Having succeeded in preventing the closure of Palo Alto's sole mobile-home park, the City Council is preparing to take the next step on Monday to ensure its continued operations.
The council is scheduled to approve on Monday night a new parcel map for Buena Vista Mobile Home Park, a key step in the effort by the Santa Clara County Housing Authority to purchase the park from the Jisser family. The county agency is in the process of buying the mobile-home park, with escrow set to close on Sept. 1.
For the roughly 400 residents who live at Buena Vista, the county's purchase of the mobile home park at 3980 El Camino Real is a long-awaited victory after nearly five years of anxiety. The Jisser family has been trying to close the park since at least November 2012, with the idea of redeveloping the 6-acre site in the Barron Park neighborhood. The process was mired by litigation and arguments over whether the relocation assistance being offered to the residents is adequate.
The conversation changed last year, when the Housing Authority entered the fray, bringing with it its power of eminent domain. After both the council and the Santa Clara County Board of Supervisors each agreed to contribute $14.5 million in affordable-housing funds to buy the mobile-home park, the Housing Authority negotiated the purchase of the mobile-home park for $40.4 million.
The Housing Authority plans to use funds from the federal Department of Housing and Urban Development to complete the purchase to renovate the park.
The new parcel map is a key step in the process. It would reduce the number of parcels on the 6.19-acre site from five to three, with the Housing Authority controlling the largest parcel: 4.5 acres that includes most of the mobile homes.
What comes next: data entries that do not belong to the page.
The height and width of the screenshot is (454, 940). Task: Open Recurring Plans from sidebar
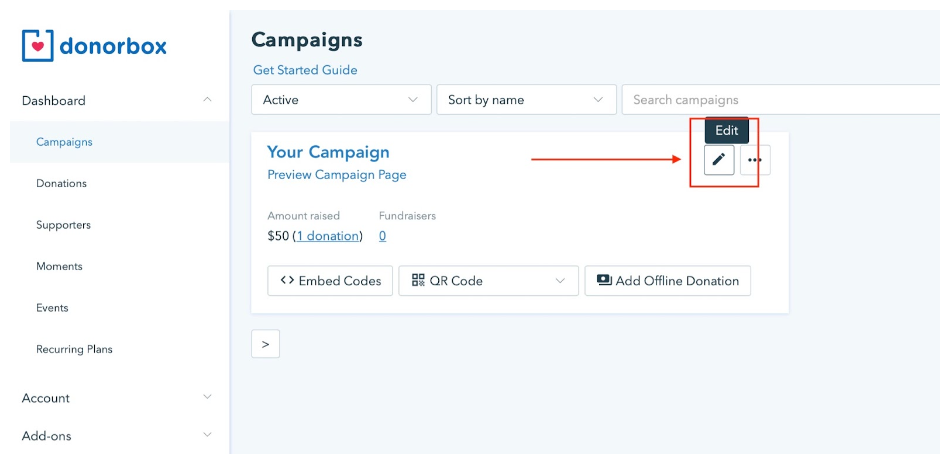pos(74,350)
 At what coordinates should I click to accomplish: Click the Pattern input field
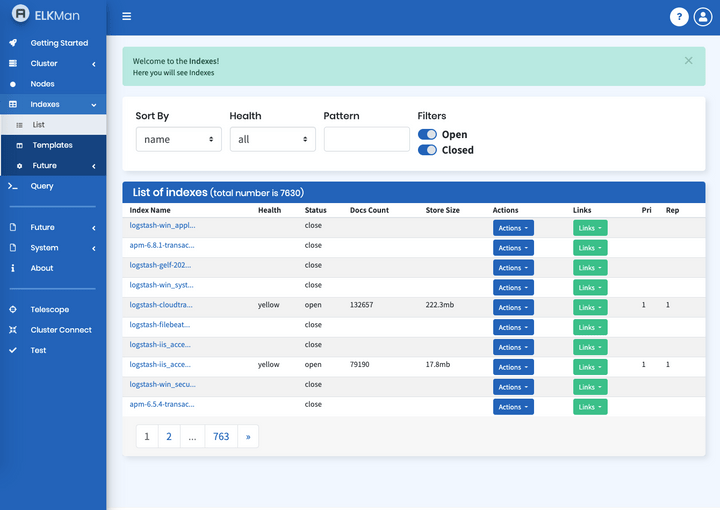point(367,139)
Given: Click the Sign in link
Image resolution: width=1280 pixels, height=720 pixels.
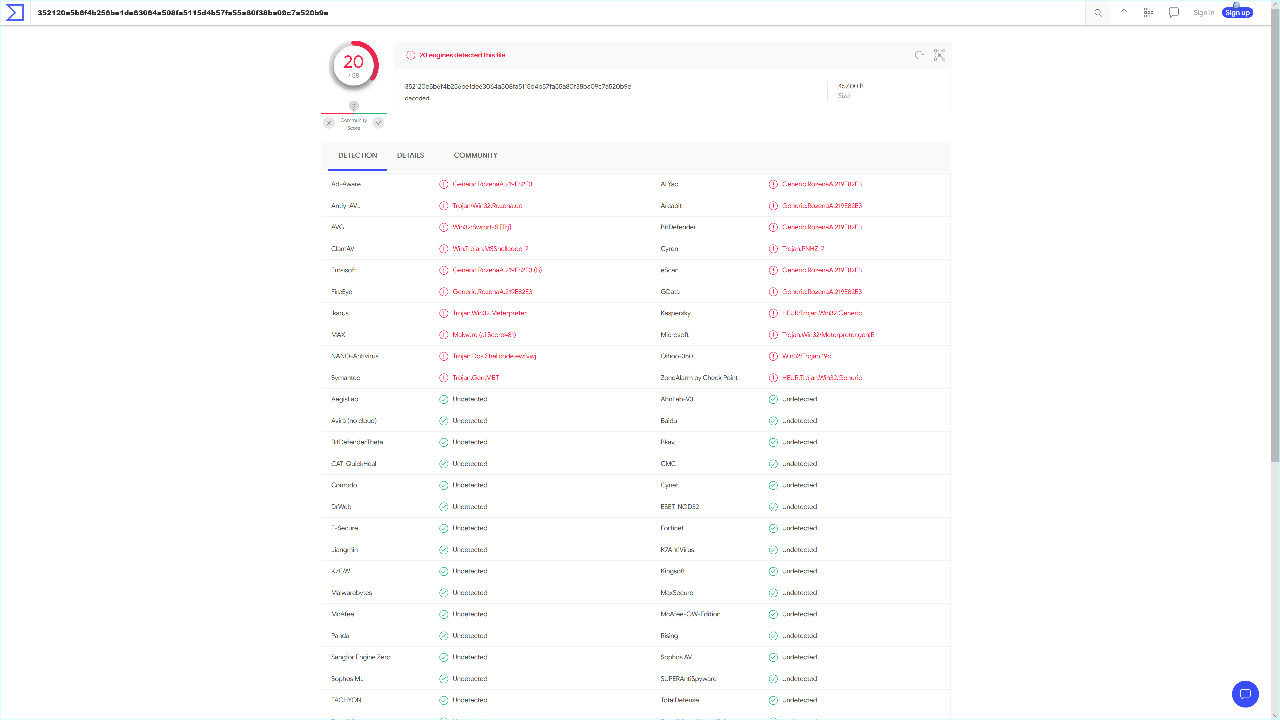Looking at the screenshot, I should (x=1205, y=12).

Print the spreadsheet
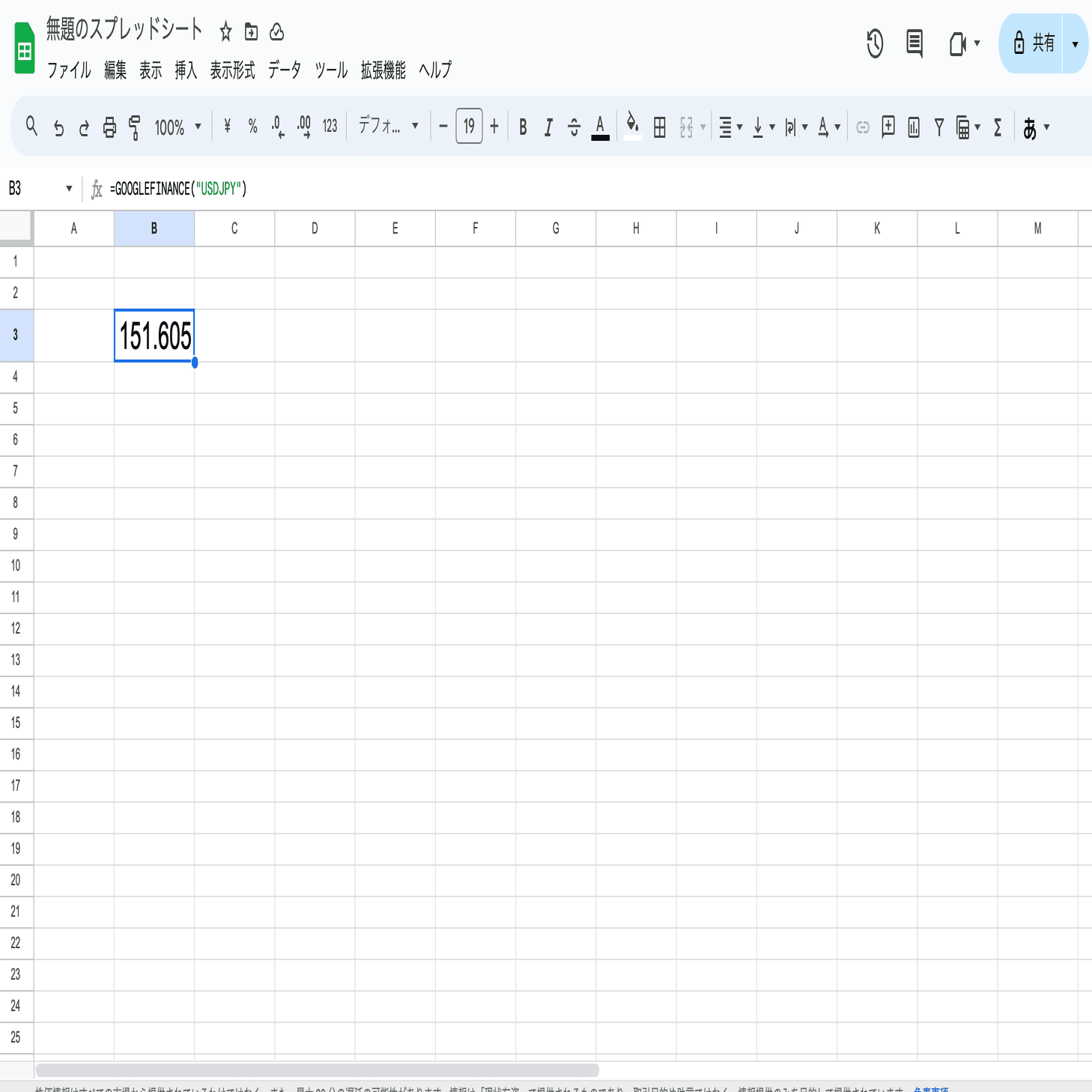(x=109, y=127)
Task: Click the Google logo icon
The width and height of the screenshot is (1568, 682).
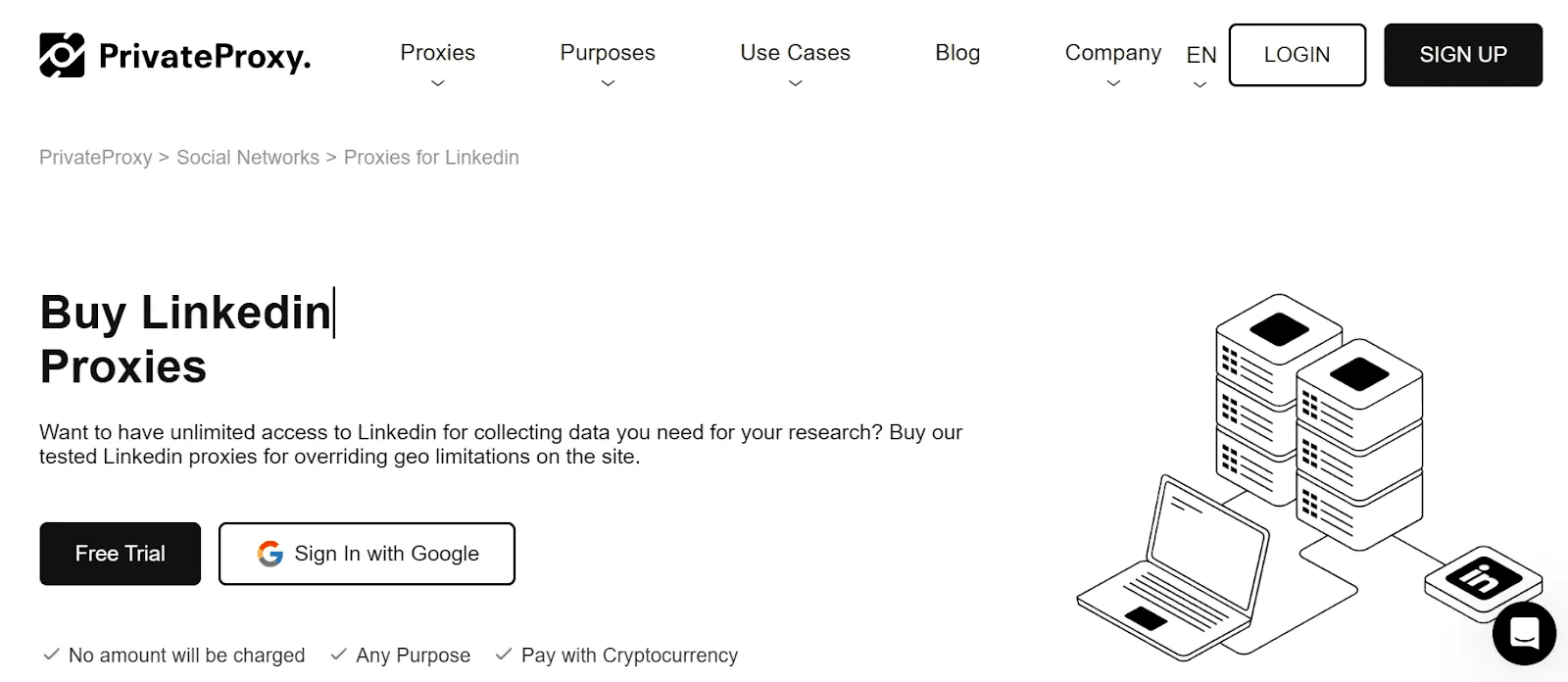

The Jisser family will still own the 1-acre parcel that includes two commercial buildings and the 0.75 acre that includes a gas station and a few housing units.
Under the terms of the deal, the Jissers will lease back to the county the residential portion of the 0.75 acre site for three years, giving the agency time to relocate the residents to the main parcel.
The Planning and Transportation Commission reviewed and swiftly approved the new parcel map on July 12. The council is expected to do the same on Aug. 14, the first meeting after its summer recess.
Once escrow closes, the county will proceed with the next step: bringing the park up to code. Flaherty Ward, assistant director of housing at the Housing Authority, told the commission last month that she expects there to be some "upfront investment on the infrastructure that needs to happen." After that, the agency hopes to use rent payments to help fund site improvements.
During the July 12 meeting, Planning Director Hillary Gitelman called the decision to change the parcel map a "simple one." It would result in preserving an existing condition that "we all treasure in Palo Alto."
"The city and the County have put a great deal of money into preserving the mobile home park and this is one of the prerequisites to closing escrow and letting the Authority actually follow through with the purchase," Gitelman said.